Documentation of domesticated elk in North America dates back to the mid-1800’s, with Oregon and Montana recording specifics of those who bred and raised elk behind fence. These writings include information on the farmers, the husbandry and the source of these elk. Many of the elk farmed between 1892 and 1967 were wapiti relocated from Yellowstone and Glacier National Parks. In the early 1900’s, interest in raising elk expanded form those attracted by hobby farming to those serious about domesticating elk as an alternative agriculture. During this same time, USDA published a Farmer’s Bulletin indicating correspondence with 16 elk producers in 14 states and recording management plans for wapiti. The author noted farming elk was a promising field for breeding for profit.
North American elk, otherwise known by their Shawnee Indian name as wapiti, are considered by some taxonomists to be the same species as red deer. Their height reaches four to six feet, with antlers often towering a full five feet above. These are the largest and longest of all cervid antlers, exhibiting fewer points than red deer, but thicker and longer antlers with a throwback appearance during late velvet growth.
A bull elk will weigh 700 to 1100, while females reach only 500 to 700 pounds the term wapiti is derived from the Indian name for the large white rump patch distinctive to this group.
Elk sport a light tan coat in the summer, with the legs, head and mane region a deep chocolate brown. Their coat grows darker with grey covering the lower part of the body.

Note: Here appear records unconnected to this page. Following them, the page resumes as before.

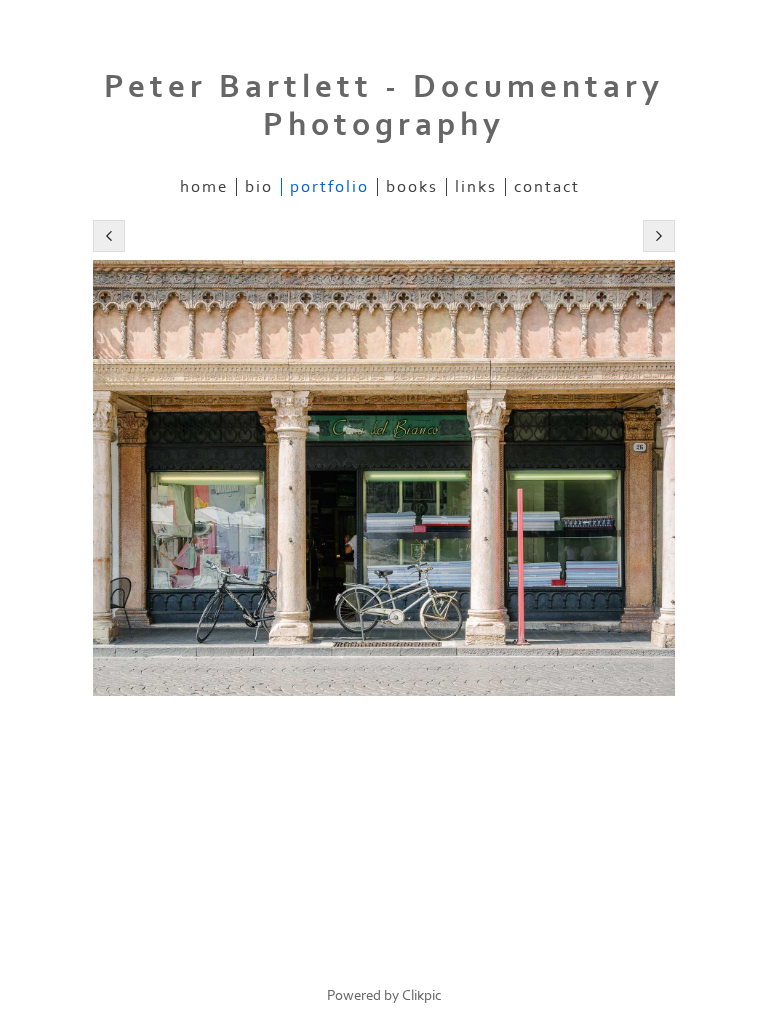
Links (476, 187)
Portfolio (329, 187)
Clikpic (422, 995)
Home (204, 187)
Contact (547, 187)
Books (412, 187)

Elk are intermediate browsers so they eat twigs and tree branches. In the wild they will feed on aspen treebark for its high copper content. Grasses and legumes will be sufficient during the summer months, but a pasture quality decreases quality hay and supplemental feeding may be necessary.
Elk need twice as many calories in the summer as they do the winter to achieve the best velvet weights and calving percentages. Be aware though that a diet consisting of only grain will be harmful to elk, causing bloating and foundering, and possibly death.

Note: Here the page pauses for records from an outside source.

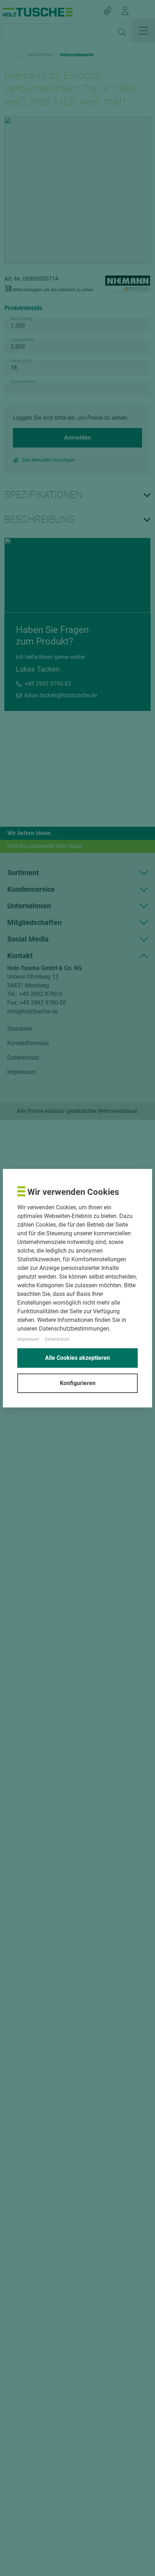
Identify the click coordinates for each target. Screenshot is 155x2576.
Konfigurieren (78, 1383)
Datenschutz (57, 1339)
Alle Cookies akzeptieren (77, 1357)
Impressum (28, 1339)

Elk are hardy animals and disease resistant. Those diseases that do affect elk are much like those found in cattle. A program to control parasites and disease is a necessity.
The parasites that will most affect your herd are worms, lice, ticks and liver flukes. Tests for elk currently include tuberculosis, brucellosis, anaplasmosis, and bluetongue. A typical test required for interstate movement is called a “4-way test”, and includes anaplasmosis and bluetongue. Chronic Wasting Disease (CWD) is also a concern for elk; although there is no live animal test yet, obtaining a signed CWD-free herd statement when purchasing elk will help to guard against this disease in your herd.
Elk can crossbreed with sika and red deer. Breeding begins in September and can last into February or March if the hinds do not conceive. Most 18-month-old cows are capable of breeding if they are at least 430 pounds.
After 247 days or just over 8 months of gestation, cows will give birth, usually to a single calf. They are spotted at birth, and then lose these spots after three months.
Like all cervid males, elk become aggressive during the rut. Their belligerence has destroyed fences and harmed many people, so it is important to be cautious.
Bulls are capable of breeding at two years of age, but should be three years old for best success. Elk become quite vocal during this time, and their calling, or bugling, can be heard at long distances. Males will herd together a harem of several cows for breeding, running off younger, smaller bulls. Bulls can service 20 to 40 cows.